Star Sapphire Gemstone Phenomenon
Every gemstone, or any kind of product for that matter, always has that unique version, which is rare, more beautiful or special than its counterparts in some way or another, and valuable. When talking about sapphires, the ‘star sapphire’ fits into this category, as it is unusual and highly sought after. Sapphires are well known for their blue variety, though many other colors such as pink, yellow, and green sapphires exist as well. Those familiar with this term will know that the name ‘star’ refers to the star-like phenomenon that is present in some stones. It can also appear in rubies, which are known as ‘star rubies’.
The reason this phenomenon occurs in both gemstones is because for all intents and purposes, sapphires and rubies are the same gemstone. They are just different colors. To be fair, the fiery red color is a major differentiator and those stones that merely display a pale red or pink hue are known as pink sapphires and not rubies. The star shape is actually formed by intersecting needle inclusions. In general, inclusions are not something one wants in a stone, but in this case, these flaws work in the gem’s favor.
About the Inclusions
In order to understand the uniqueness of this stone, one must understand the complex nature of the inclusions that give it its distinct feature. A mineral called rutile, which is comprised of titanium dioxide, usually causes the inclusions. The needle-like inclusions form a star shape in a miraculous way.
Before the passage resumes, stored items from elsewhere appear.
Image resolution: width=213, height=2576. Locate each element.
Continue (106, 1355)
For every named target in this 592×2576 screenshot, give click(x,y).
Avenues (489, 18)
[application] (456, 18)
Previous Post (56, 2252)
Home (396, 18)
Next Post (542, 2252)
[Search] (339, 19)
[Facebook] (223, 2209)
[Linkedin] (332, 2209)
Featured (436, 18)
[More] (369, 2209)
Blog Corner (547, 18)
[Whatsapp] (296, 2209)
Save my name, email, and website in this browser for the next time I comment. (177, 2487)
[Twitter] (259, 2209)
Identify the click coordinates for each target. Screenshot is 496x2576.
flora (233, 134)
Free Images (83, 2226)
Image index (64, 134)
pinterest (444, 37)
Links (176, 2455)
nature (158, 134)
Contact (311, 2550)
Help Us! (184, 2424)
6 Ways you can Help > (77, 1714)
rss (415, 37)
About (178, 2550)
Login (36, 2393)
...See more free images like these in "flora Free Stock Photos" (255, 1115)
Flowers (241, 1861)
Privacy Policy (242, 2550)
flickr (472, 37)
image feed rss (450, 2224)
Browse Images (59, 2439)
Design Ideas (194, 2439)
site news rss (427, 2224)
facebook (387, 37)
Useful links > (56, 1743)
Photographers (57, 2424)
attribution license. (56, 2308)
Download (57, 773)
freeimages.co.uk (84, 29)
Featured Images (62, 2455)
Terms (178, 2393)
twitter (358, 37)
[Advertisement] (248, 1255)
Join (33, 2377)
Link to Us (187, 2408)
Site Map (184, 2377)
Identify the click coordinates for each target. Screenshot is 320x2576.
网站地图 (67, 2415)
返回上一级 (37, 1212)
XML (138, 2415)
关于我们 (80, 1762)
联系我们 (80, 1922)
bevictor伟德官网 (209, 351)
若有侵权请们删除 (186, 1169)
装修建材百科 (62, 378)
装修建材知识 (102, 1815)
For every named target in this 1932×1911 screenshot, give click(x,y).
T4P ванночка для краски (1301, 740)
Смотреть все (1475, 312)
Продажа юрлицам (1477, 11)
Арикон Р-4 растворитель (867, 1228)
Star Sapphire, Courtesy of By Mitchell Gore | Wikipedia
Twelve Ray Stars
Though six-ray star sapphires are rare enough, there is even a more unusual stone. This one displays a twelve-ray star. The phenomenon occurs when two types of inclusions are present in the stone: the rutile mineral and platelets of hematite. Rutile inclusions create a whitish star whereas hematite results in a golden star. The two stars become superimposed upon each other during the crystallization process, thus forming a twelve-ray star.
Largest Star Sapphires
Large sapphires are hard to come by, but large star sapphires are nearly impossible to find. That’s why the 1404.49-carat blue star sapphire is so famous. Called ‘The Star of Adam,’ the stone was mined in the south of Sri Lanka and is the largest blue star sapphire. The second largest is the Star of India, a 563.4-carat blue star sapphire, while the ‘Star of Bombay’ is yet another example of a large blue star sapphire. ‘Black Star of Queensland’ is the largest black star sapphire. At 733 carats it is the largest gem quality black star sapphire.
While sapphires are mainly assessed based on their color and weight, star sapphires are also graded according to the intensity, visibility, and color, of the asterism. If you are interested in such a stone, make certain to have this feature assessed carefully by a professional along with the other important elements of a sapphire.